There is a risk that this could prompt a more aggressive normalization of central bank policy, which would hit emerging and developing economies particularly hard, it said. “A double hit to emerging market and developing economies from worsening pandemic dynamics and tighter external financial conditions would severely set back their recovery and drag global growth below this outlook’s baseline [scenario],” the IMF said.
However Gopinath said she was “not worried” about the risk of an inflationary spiral in the US, where the Biden administration’s spending plans are expected to fuel the economic recovery.
The IMF upgraded its growth forecasts for the world’s largest economy by 0.6 percentage points this year and 1.4 percentage points next year, to 7 percent and 4.9 percent respectively — on the assumption that Washington’s infrastructure and social spending programs will pass through Congress.
Chart: IMF |
US Federal Reserve policymakers will meet on Wednesday to discuss a possible reduction in the pace of its asset purchases later in the year, as it starts to slow the pace of monetary support for the recovery.
The Fed’s favorite inflation gauge — the core personal consumption expenditures index — is expected to accelerate sharply from its current 3.4 percent level to eventually reach 4 percent. But as transitory supply constraints and other pandemic-related quirks ease, those pressures will fade, with core PCE drifting down to 2.5 percent next year, the IMF forecasts.
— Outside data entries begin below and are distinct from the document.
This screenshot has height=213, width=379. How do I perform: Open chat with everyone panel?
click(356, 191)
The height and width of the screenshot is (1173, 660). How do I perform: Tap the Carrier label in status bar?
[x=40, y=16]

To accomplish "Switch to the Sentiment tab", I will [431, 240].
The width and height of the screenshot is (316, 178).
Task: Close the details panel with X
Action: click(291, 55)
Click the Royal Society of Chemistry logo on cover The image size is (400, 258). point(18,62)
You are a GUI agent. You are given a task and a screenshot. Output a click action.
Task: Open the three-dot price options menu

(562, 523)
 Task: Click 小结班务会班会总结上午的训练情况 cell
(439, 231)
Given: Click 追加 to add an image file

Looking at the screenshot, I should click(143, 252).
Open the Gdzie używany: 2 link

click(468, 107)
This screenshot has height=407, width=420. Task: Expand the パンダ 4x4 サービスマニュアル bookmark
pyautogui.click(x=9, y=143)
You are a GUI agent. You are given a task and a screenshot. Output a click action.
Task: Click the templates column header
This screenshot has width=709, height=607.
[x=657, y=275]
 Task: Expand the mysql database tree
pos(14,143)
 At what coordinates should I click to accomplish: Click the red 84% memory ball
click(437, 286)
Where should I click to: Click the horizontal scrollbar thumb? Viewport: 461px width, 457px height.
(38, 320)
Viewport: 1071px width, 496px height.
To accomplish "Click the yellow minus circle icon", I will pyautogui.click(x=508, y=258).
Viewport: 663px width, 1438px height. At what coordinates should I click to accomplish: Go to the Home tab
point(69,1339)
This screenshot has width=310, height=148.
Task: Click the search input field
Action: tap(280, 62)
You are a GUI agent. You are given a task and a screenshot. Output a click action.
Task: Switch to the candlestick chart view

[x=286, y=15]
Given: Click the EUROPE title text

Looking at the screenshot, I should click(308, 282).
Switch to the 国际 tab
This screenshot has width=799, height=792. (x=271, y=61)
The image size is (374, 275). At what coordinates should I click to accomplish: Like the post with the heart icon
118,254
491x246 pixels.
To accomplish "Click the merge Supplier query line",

“Everything we’ve seen so far is in line with the prediction that inflation comes down next year,” Gopinath said. The Fund’s projections for inflation and employment suggest that US interest rates will start to rise in late 2022 or early 2023, Gopinath said — more quickly than Fed officials have predicted.
Meanwhile, China is set to log growth of 8.1%, a slight downward revision amid fears that its recovery could be losing steam. Projections for economic growth in India received a sizable downgrade following a recent wave of Covid-19 infections. The country’s economy is now expected to grow by 9.5% this year, compared to a 12.5% projection in April, CNN reported.
“Faster-than-expected vaccination rates and return to normalcy have led to upgrades, while lack of access to vaccines and renewed waves of Covid-19 cases in some countries, notably India, have led to downgrades,” IMF chief economist Gita Gopinath said in a blog post.
The IMF cautioned that different levels of policy support from governments could exacerbate the split.
“We are seeing continued sizable fiscal support in advanced economies with $4.6 trillion of announced pandemic-related measures available in 2021 and beyond,” Gopinath said. “On the other hand, in emerging market and developing economies most measures expired in 2020 and they are looking to rebuild fiscal buffers. Some emerging markets like Brazil, Hungary, Mexico, Russia and Turkey have also begun raising monetary policy rates to head off upward price pressures.”
However, even those countries on more solid footing aren’t in the clear, the IMF warned. It pointed to the risks posed by “highly infectious virus variants,” as well as a shock to financial markets, particularly in the United States, if central banks pull economic support sooner than expected.